Greenberg (1990) unterscheidet zudem in interpersonale und informatorische Gerechtigkeit, wobei erstere der distributiven Gerechtigkeit und letztere der prozeduralen Gerechtigkeit zugeordnet werden kann. Die interpersonale Gerechtigkeit drückt aus, dass die Entscheidungsträger auch um das Ergebnis für die Betroffenen besorgt sind und diese angemessen behandeln (z. B. Respekt). Nach der informatorischen Gerechtigkeit sollte ein freier Informationsfluss bestehen, d. h. den Betroffenen sind die Gründe für Entscheidungen und die gewählten Prozeduren zu erklären.

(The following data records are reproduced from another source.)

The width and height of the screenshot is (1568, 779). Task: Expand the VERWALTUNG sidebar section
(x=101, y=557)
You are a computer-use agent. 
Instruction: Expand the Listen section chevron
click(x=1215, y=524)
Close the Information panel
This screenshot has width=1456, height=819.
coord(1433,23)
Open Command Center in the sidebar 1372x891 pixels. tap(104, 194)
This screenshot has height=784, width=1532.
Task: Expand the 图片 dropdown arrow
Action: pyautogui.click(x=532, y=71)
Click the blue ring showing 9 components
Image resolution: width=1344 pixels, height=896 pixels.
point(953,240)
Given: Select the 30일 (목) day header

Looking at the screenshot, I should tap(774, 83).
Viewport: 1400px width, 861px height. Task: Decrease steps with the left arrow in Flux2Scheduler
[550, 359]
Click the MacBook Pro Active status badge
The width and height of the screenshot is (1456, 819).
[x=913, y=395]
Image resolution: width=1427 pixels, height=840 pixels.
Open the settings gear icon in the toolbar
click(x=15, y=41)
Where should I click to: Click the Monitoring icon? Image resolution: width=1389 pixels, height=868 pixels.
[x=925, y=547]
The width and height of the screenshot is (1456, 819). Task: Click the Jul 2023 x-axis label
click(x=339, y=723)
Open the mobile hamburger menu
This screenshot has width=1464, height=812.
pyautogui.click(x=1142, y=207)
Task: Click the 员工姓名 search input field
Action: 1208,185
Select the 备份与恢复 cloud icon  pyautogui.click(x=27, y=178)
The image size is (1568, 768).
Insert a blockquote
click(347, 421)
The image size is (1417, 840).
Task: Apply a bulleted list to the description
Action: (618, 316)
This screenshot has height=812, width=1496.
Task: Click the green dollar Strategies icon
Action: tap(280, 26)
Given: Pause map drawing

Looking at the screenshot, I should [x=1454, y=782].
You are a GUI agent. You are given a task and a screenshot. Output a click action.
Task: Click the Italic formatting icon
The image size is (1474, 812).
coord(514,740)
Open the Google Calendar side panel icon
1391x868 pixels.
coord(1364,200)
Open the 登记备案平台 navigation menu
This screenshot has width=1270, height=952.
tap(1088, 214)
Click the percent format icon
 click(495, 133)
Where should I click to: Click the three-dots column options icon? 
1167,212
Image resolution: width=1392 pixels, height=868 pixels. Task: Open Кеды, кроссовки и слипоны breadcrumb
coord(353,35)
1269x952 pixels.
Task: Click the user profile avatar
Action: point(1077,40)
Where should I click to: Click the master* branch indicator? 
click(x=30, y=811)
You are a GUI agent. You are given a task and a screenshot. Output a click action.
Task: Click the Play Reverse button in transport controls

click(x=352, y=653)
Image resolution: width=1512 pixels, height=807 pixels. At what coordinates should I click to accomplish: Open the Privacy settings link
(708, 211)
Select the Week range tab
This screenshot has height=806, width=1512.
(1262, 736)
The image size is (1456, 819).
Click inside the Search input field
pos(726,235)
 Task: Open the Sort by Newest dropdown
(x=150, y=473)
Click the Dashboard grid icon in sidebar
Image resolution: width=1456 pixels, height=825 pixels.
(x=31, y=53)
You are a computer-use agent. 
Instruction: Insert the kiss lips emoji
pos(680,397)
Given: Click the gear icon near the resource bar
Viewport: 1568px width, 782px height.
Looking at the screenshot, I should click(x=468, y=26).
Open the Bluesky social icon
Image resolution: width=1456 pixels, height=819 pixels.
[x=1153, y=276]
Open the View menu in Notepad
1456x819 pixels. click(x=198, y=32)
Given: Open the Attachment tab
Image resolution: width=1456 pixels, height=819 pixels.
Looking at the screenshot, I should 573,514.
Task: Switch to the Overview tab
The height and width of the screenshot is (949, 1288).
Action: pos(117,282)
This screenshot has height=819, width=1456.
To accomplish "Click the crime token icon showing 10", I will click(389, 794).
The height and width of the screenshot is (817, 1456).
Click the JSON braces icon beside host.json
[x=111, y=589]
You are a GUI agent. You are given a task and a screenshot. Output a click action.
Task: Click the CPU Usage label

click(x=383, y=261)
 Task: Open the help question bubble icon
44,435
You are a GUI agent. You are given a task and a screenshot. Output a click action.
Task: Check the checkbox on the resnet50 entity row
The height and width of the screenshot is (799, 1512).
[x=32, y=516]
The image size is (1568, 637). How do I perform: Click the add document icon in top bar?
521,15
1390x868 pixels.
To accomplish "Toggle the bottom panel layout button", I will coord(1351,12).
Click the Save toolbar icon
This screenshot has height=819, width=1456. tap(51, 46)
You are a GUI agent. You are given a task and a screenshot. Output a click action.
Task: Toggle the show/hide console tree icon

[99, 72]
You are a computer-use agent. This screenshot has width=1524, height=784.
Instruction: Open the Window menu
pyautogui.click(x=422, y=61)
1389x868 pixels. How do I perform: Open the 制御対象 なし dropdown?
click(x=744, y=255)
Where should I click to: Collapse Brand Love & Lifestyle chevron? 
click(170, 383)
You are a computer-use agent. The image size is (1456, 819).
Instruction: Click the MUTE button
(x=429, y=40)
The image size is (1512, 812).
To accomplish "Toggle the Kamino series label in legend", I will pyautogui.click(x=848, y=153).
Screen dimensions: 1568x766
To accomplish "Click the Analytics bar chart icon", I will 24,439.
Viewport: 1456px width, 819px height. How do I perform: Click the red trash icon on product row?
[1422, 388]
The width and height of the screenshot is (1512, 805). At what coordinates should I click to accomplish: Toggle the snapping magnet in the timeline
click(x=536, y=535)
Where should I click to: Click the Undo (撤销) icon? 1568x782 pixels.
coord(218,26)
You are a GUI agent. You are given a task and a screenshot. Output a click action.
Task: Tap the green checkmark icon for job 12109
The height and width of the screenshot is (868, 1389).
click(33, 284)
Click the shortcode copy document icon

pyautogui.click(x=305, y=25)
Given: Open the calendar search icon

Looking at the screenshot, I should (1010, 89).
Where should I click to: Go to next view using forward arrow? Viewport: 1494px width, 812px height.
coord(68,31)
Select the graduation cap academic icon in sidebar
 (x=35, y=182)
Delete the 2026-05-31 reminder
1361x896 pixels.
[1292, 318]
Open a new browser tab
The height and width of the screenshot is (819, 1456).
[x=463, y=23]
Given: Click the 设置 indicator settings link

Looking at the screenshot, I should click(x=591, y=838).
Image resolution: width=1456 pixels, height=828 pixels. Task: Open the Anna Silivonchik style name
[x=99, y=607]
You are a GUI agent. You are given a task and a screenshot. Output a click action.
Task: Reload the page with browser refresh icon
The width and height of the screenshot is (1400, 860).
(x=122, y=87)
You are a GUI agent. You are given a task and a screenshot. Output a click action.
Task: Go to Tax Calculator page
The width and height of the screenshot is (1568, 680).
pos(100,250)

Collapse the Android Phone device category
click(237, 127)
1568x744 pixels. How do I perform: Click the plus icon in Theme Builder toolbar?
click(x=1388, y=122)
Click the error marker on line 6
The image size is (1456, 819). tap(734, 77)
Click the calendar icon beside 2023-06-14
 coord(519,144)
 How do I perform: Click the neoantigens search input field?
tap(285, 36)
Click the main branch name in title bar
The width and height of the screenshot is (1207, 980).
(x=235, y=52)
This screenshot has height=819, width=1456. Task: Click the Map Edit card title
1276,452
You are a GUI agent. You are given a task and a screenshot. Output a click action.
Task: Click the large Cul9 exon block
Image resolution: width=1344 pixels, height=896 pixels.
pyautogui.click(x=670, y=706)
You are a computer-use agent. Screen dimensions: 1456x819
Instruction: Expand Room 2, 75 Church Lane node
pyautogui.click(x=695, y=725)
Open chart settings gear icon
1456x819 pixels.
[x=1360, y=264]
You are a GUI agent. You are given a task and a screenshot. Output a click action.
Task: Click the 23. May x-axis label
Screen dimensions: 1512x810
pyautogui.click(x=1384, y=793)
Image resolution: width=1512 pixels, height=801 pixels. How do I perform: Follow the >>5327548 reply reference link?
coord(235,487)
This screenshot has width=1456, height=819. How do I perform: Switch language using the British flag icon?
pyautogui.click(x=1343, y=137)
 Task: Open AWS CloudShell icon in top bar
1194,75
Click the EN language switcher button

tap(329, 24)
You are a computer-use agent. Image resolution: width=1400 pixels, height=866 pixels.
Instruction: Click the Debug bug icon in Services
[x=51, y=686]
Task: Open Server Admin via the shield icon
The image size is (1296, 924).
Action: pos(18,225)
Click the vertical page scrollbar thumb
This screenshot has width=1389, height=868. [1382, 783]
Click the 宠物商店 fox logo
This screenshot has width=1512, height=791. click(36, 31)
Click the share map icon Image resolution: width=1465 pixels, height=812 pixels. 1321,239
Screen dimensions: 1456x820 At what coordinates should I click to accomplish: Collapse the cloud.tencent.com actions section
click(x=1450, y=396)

Auf dem Arbeitsmarkt sind Normen der Fairness und Reziprozität eine ganz besondere Bedeutung beizumessen (Akerlof 1982; Fehr et al. 1998). Denn der Einsatz des Produktionsfaktors Arbeit unterliegt neben rechtlichen Restriktionen auch der Bereitschaft zur Kooperation seitens der Arbeitnehmer. Aufgrund der an Grenzen stoßenden Kontrollmöglichkeiten, die es nicht ermöglichen, jede Handlung zu belohnen oder zu bestrafen, werden meist implizite oder unvollständige Verträge geschlossen, die auch als psychologische Verträge interpretiert werden können (Sadowski 2002: 72 ff.). Psychologische Verträge beschreiben das Vertrauen als ein Geflecht von gegenseitigen Verpflichtungen zwischen Arbeitnehmern und Arbeitgeber, das auf Zusagen ab dem Tage der Einstellung und während der täglichen Zusammenarbeit baut (Rousseau 1995). Die Interpretation dieser Zusagen wird stark durch persönliche Ansichten und soziale Prozesse geprägt. Das Vertrauen in die Einhaltung der Verpflichtungen beruht darauf, dass beide Parteien von der Einhaltung überzeugt sind (Reziprozität). Wird der Vertrag durch eine Seite verletzt, führt dies zur Erosion des Vertrauens, wodurch die Bereitschaft der Arbeitnehmer zu Beiträgen sowie der Arbeitgeber zu Investitionen (z. B. Beförderungen) verringert wird. Entsprechend weisen Weiss und Udris (2001) darauf hin, dass die durch einen Personalabbau erhofften ökonomischen Gewinne (etwa Personalkostenreduktion, steigende Aktienwerte) und arbeitsorganisatorische Ziele (etwa steigende Produktivität, höhere interne Flexibilität) häufig nicht erreicht werden. Dabei gelten negative Reaktionen nicht entlassener Beschäftigter als eine Ursache dafür, dass eine kurzfristige Kostenreduktion durch Stellenabbau mittel- bis langfristig vielfach durch Folgekosten aufgezehrt wird.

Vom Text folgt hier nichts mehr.